At present, I got below error, it seems to be related with IClassFixture<DbFixture> and public UnitTest1(IUserReponsitory userReponsitory) are different.

Message: The following constructor parameters did not have matching fixture data: IUserReponsitory userReponsitory

Is there any way to achieve below code without call DbFixture.Container.Resolve which is similar to inject MVC Controller?
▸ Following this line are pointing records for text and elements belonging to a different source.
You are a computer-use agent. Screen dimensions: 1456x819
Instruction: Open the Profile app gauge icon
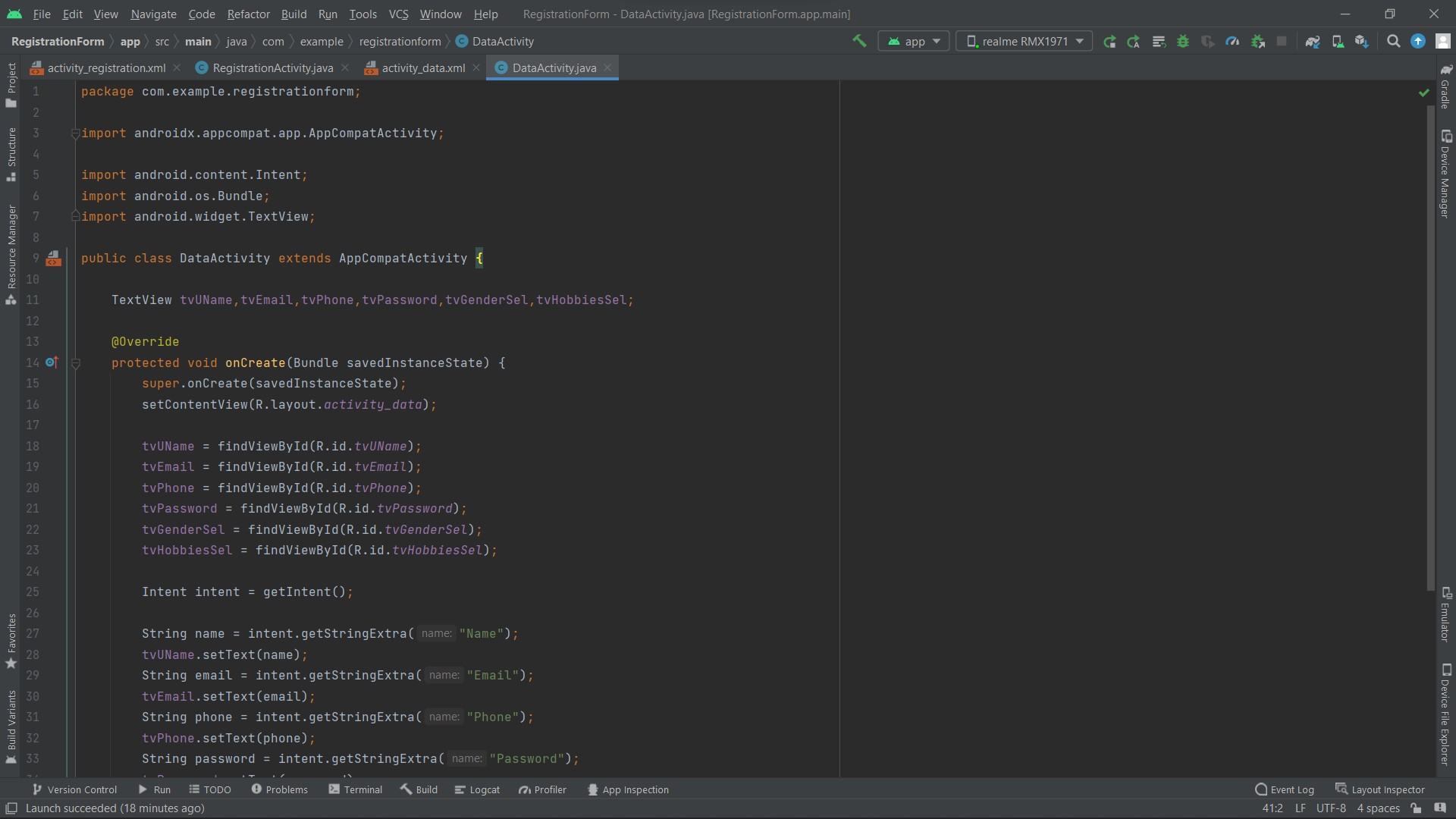[x=1232, y=42]
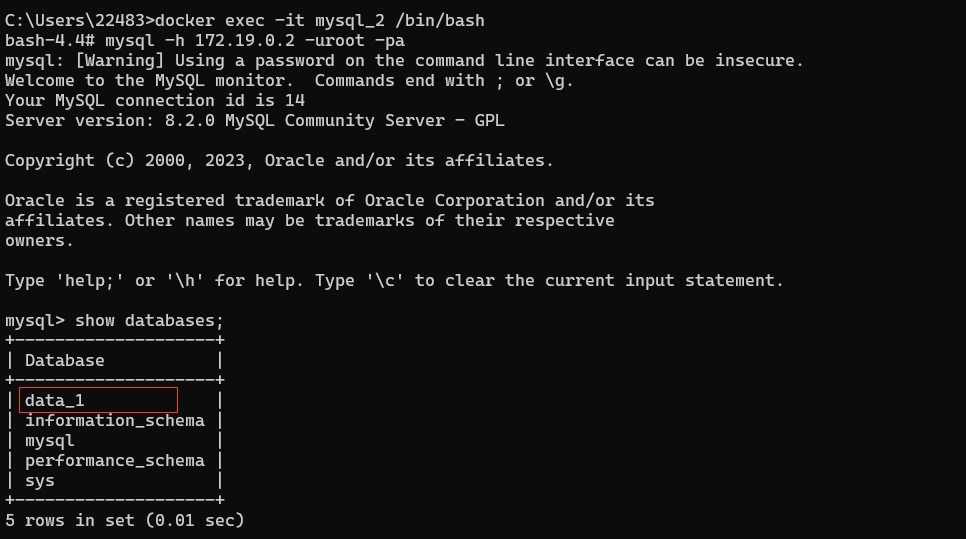Click the "Type 'help;'" instruction line
966x539 pixels.
coord(394,281)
public UnitTest1(IUserReponsitory userReponsitory)
{
    _userReponsitory = userReponsitory;
}

In other words, how could I dependence inject Unit Test class?
Any help would be appreciated.

Answer

Tseng picture Tseng · Apr 21, 2017

Dependency Injection support in xUnit is kinda limited.

When you implement IClassFixture<DbFixture> interface, then xUnit expects one DbFixture parameter in it's constructor, and the type of the parameter depends on T in IClassFixture<T>.

That being said, when you implmenent IClassFixture<DbFixture> your constructor must look like public UnitTest1(DbFixture). But you have IUserRepository, so xUnit doesn't know what to inject in there.

You can also implement multiple IClassFixture<T> types, but you can use each T only once per test class.

From the official xUnit docs on shared context (IClassFixture<T>):

Important note: xUnit.net uses the presence of the interface IClassFixture<> to know that you want a class fixture to be created and cleaned up. It will do this whether you take the instance of the class as a constructor argument or not. Simiarly, if you add the constructor argument but forget to add the interface, xUnit.net will let you know that it does not know how to satisfy the constructor argument.

Update

It's still possible to use the IoC container resolve it, just not with constructor injection.

public class DbFixture
{
    public IContainer Container { get; private set; }

    public DbFixture()
    {
        var builder = new ContainerBuilder();
        var option = new DbContextOptionsBuilder<UserContext>().UseSqlServer("Server=(localdb)\\MSSQLLocalDB;Database=EFProject;Trusted_Connection=True;MultipleActiveResultSets=true").Options;
        UserContext context = new UserContext(option);
        builder.RegisterInstance(context).As<UserContext>();

        builder.RegisterType<UserReponsitory>().AsSelf().As<IUserReponsitory>();

        builder.RegisterAssemblyTypes(typeof(DbFixture).GetTypeInfo().Assembly);

        Container = builder.Build();
    }
}

public class UnitTest1:IClassFixture<DbFixture>
{
    private IUserReponsitory _userReponsitory;
    public UnitTest1(DbFixture fixture)
    {
        // resolve it here
        _userReponsitory = fixture.Container.Resolve<IUserRepository>();
    }

    [Fact]
    public void Test1()
    {
        //using (var scoped = DbFixture.Container.Resolve<UserReponsitory>())
        //{
        //    var result = (scoped.GetAll()).ToList().Count();
        //    Assert.Equal(2, result);
        //}
        var result = _userReponsitory.GetAll().ToList().Count();
        Assert.Equal(2, result);
    }
}

However, the question is rather is that good way to use it? Not sure what you want to reach, but if you want do unit tests, then you don't have to use IoC container at all or concrete classes, just mocks and the type you are testing.

If you want do integration tests on ASP.NET Core MVC / WebApi, then you should rather use TestServer class which spins up the whole application with all IoC you have configured there already.